2019 Jim Vlock First Year Building Project under construction
The 2019 Jim Vlock First Year Building Project is well underway as first-year Yale School of Architecture masters students construct a 3-unit home in New Haven’s Hill neighborhood.
This year’s project takes inspiration from New Haven’s traditional housing stock. In particular, the triple-decker—a type of house divided into three stacked units—provides the DNA of the design and allows it to fit in harmoniously with its neighbors by matching their silhouette and setback from the street.
The house is the third in a series designed and built in collaboration with Columbus House, a New Haven-based homelessness services provider. Each of the three units will be a new home for an area family formerly experiencing homelessness.
The apartments each have the same floor plan, including a living room, kitchen, bathroom, bedroom, and porch/balcony, but are rotated to allow entrance from a common entry staircase as it moves up through the structure.

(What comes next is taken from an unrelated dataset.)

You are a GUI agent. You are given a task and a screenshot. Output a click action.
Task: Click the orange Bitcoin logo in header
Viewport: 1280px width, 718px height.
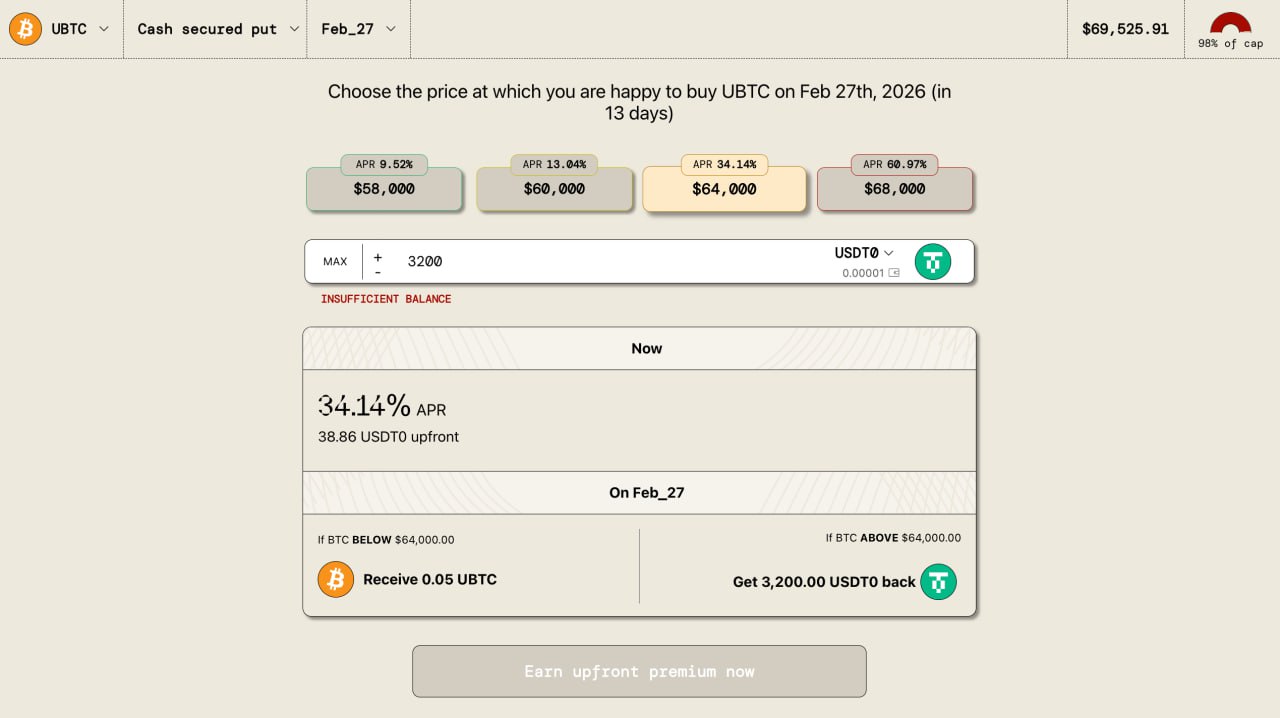(x=25, y=29)

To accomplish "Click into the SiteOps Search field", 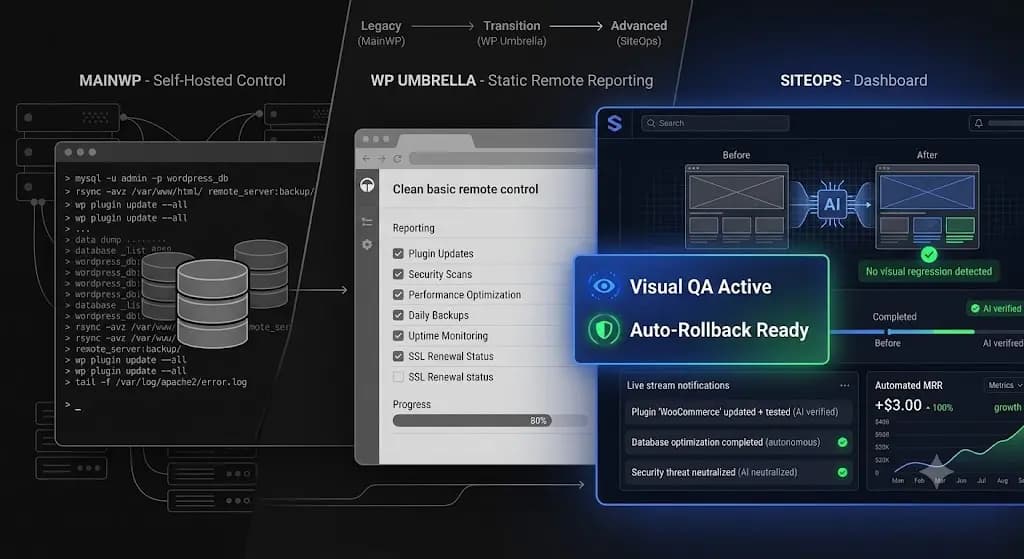I will [715, 123].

2019 marks the 52nd year of the Building Project, founded by former School of Architecture dean Charles Moore and named in 2009 for Jim Vlock. Since 1989, the Building Project has provided housing for over 50 New Haven families.

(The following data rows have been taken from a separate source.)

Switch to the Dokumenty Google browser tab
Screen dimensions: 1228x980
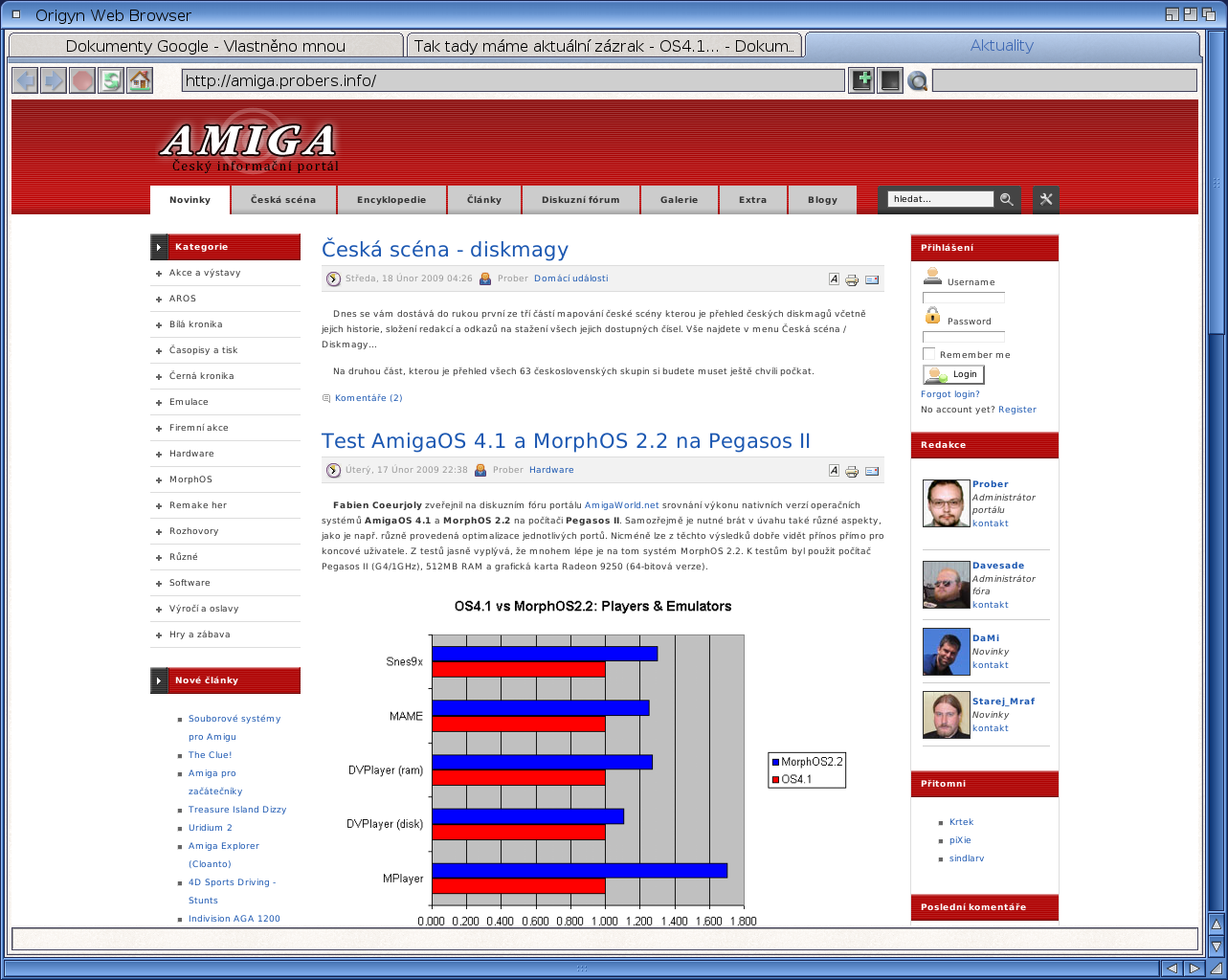coord(205,46)
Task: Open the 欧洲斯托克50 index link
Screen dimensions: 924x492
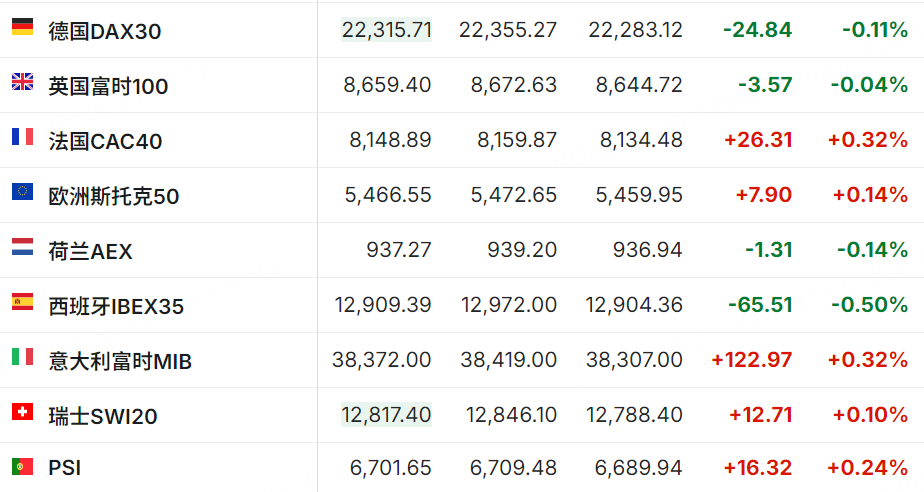Action: 114,196
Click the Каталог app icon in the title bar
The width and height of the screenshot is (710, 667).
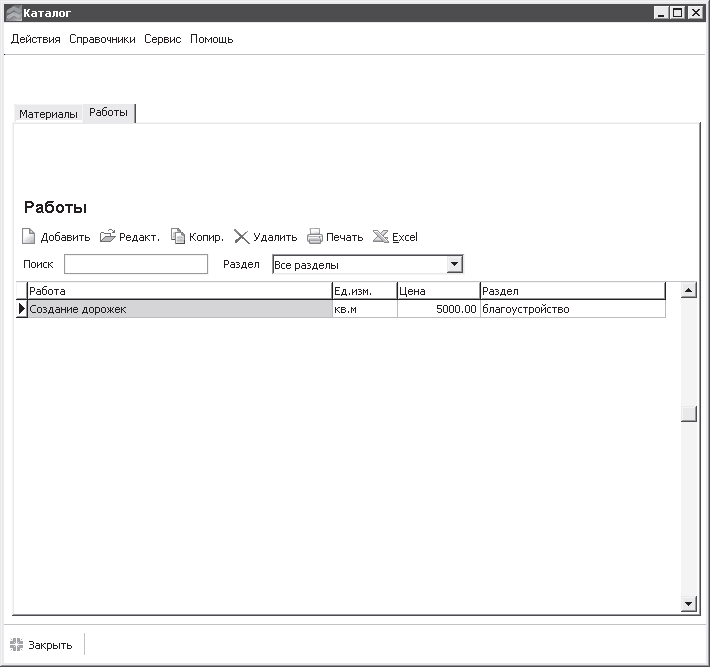tap(14, 13)
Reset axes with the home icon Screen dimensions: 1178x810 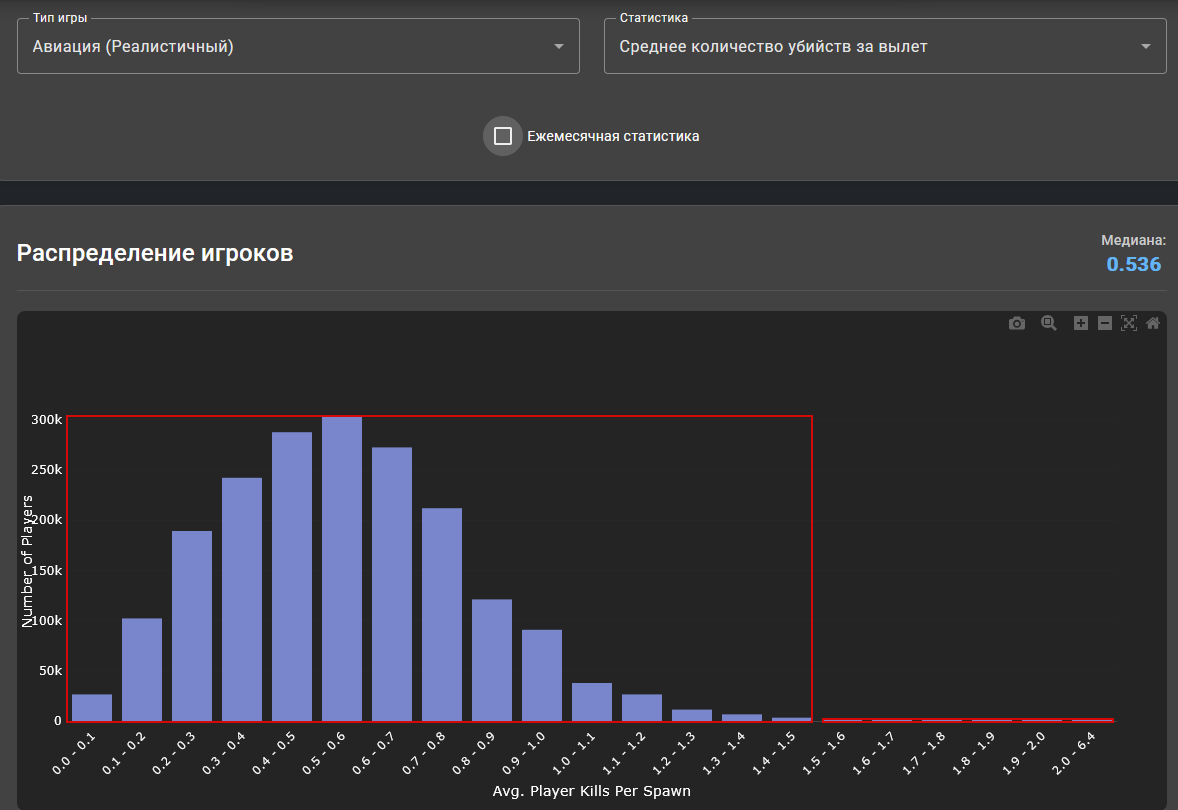[1153, 323]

Each year students in the first-year of the School’s professional degree program work in teams to design proposals for the project, one of which is then selected for further development and construction. The School of Architecture and Columbus House will hold an open house for the 2019 Jim Vlock Building Project toward the end of September 2019.
In addition to the many generous in-kind donations, the Yale School of Architecture’s Jim Vlock First Year Building Project is supported by the Jim Vlock First Year Building Project Endowment, the Avangrid Foundation, the Marshall Ruben & Carolyn Greenspan First Year Building Project Fellowship, the Charles W. Moore Building Program Fund, and the Tai Soo Kim First Year Building Project Fellowship.